**Pixel coordinate grounding data:**
=== Section Start ===

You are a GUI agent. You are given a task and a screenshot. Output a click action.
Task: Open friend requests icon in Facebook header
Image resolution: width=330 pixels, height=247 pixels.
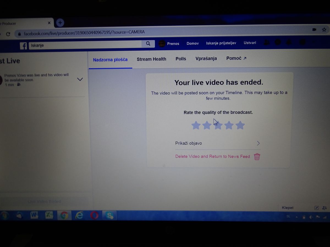tap(266, 42)
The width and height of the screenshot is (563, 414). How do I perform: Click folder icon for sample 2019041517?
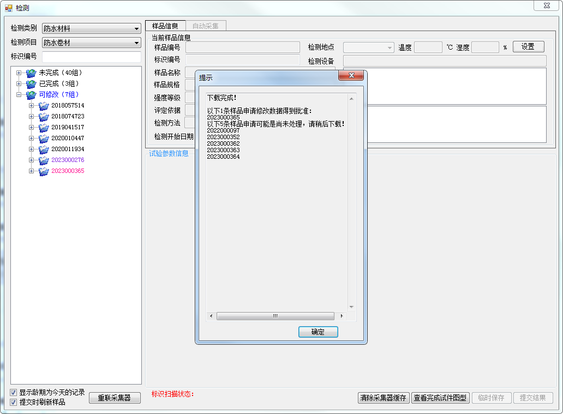tap(44, 128)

=== Section End ===

**Problem:** From the first line to the last, repeat the data above exactly and leave the pictures out.

**Written response:**
You are a GUI agent. You are given a task and a screenshot. Output a click action.
Task: Open friend requests icon in Facebook header
Image resolution: width=330 pixels, height=247 pixels.
tap(266, 42)
The width and height of the screenshot is (563, 414). How do I perform: Click folder icon for sample 2019041517?
tap(44, 128)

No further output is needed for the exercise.